At the bottom of the hill you reach the River Stour. On your right is Kings Mill, one of many mills along the river but this is a particularly well preserved example. On your left the Stour is joined by the river Lydden before slowly slinking away down the valley.
Staying on the road, and around a left hand corner you approach the first of your two crossings over the old Somerset and Dorset Railway. The straight hedges continuing at 90 degrees to the road, give away its location. Further south this has successfully been made into a trailway the route is all tarmacked so easily accessible to all, cyclists, walkers, riders and wheelchairs. There are aspirations to connect this section with the southern section extending the trailway by some 10 miles.
Take the next right hand turn to take you into Stalbridge. Stalbridge, in contrast to Marnhull, is a small town but just like Marnhull, has gained a title, this being one of the smallest towns in the country. Once past the new estate on your right take the second right to travel along a small residential road. On your right is access to a new skate park for those that may want a little extra adventure. Continue to the end of the road and turn right to leave Stalbridge. Don’t miss the small rumble, generated as you cross the old railway for the second time. However, on this occasion it is marked with the original tracks embedded into the tarmac.

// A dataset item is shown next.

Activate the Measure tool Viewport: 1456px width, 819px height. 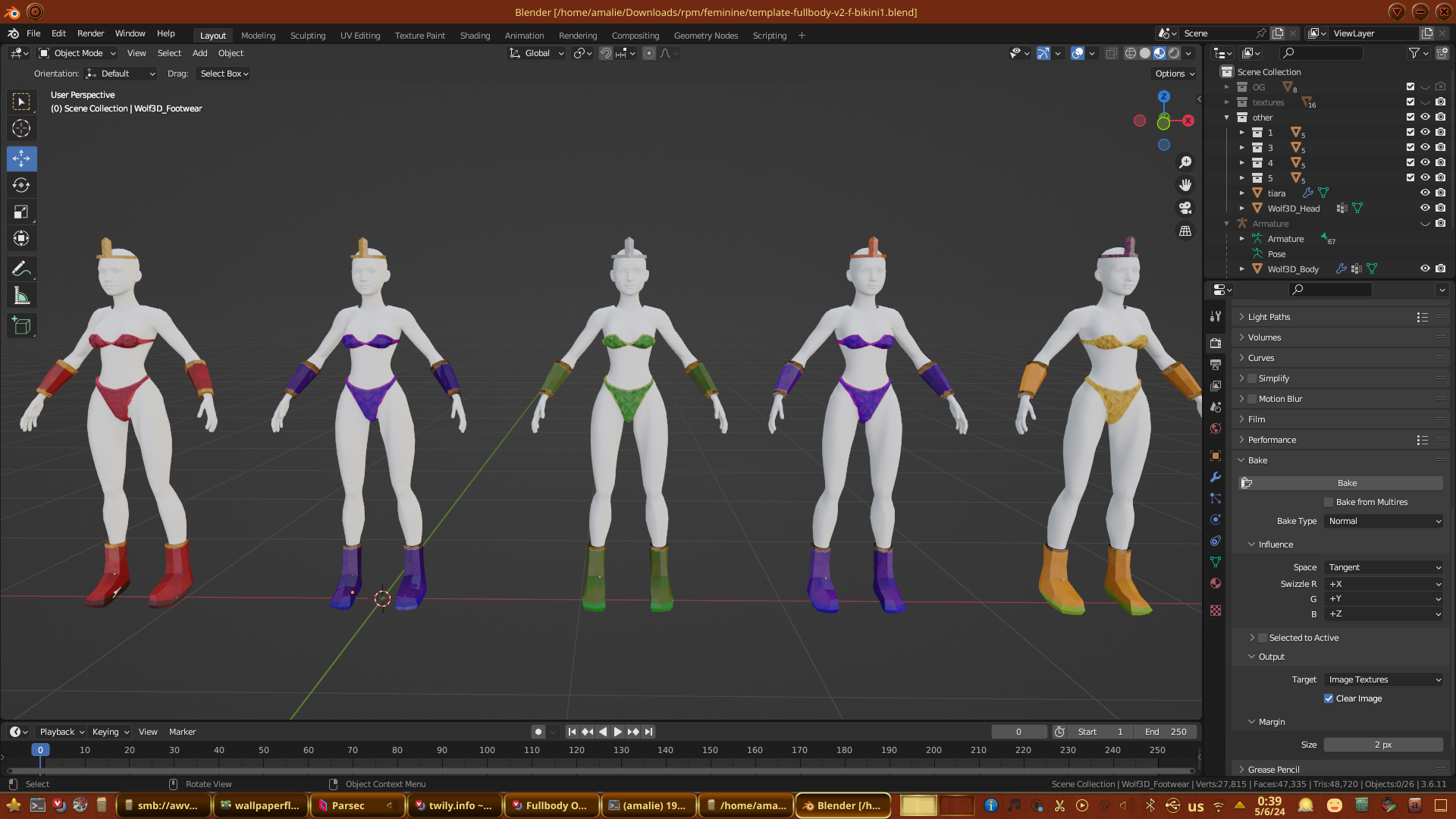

You enter into the upper dales of the Blackmore Vale, or as Thomas Hardy described it as The Vale of Little Dairies. The landscape hasn’t changed much since his day, with scattered farmsteads littering the low fields near the Stour.
Remain on the same road, ignoring any diversions. Cross over a small bridge and past the large agricultural and industrial estate on your right.
On meeting a T junction turn right and continue past the imposing structures on your left. Cross the small bridge over the River Cale. Marnhull sits on the hill to the south and as you approach another junction you can make out the ruins of Fifehead Mill, just at the bridge down the next right hand road; now just a shell, hidden by trees. Ignore the turning and carry straight on to begin a short climb to Fifehead Magdalen.
Travel straight through the village and when the road turns to the left continue straight ahead towards the church. The church of St Mary Magdalene is small and quaint, hidden behind large trees and a small iron gate. Worth a little pit stop and the site of the old manor house is apparently located behind, its stones having been incorporated into a selection of farm and village buildings.
Follow the road away from the church and down the hill. Cross Trill Bridge and over a relatively young, narrow River Stour to then meet a main road. Take care here as it is one of the busiest sections of the route. Turn right and then take the next left hand road into Todber and follow to the next junction to shortly turn left again. Todber is famed for its fishing lakes, which you pass on your right. As you round the corner, don’t miss out on a feast for the eyes as the design and decoration of a small house and garden defies any expectation for a small backwater Dorset road.
Remain on the same road to enter into the village of Stour Row. As you approach, Duncliffe Wood is visible on your left with is peaked forest dominating the foreground. In the background sits Shaftesbury with St James Church tower peeking out from the trees at the top of the hill.
Turn right when you reach the small chapel and stay on the same road for approximately a mile. Turn right again following the signpost for Margaret’s Marsh. St Margaret’s church tower peaks out ahead of you above the hedges, accessible only via a small left hand road. Pass through a number of small farms and when you reach a cross roads, go straight over. Take the next right hand turn and begin your slow climb back into Marnhull.
On meetin the main road, for the second time, turn left and follow it around to the right to arrive back at the Crown Inn.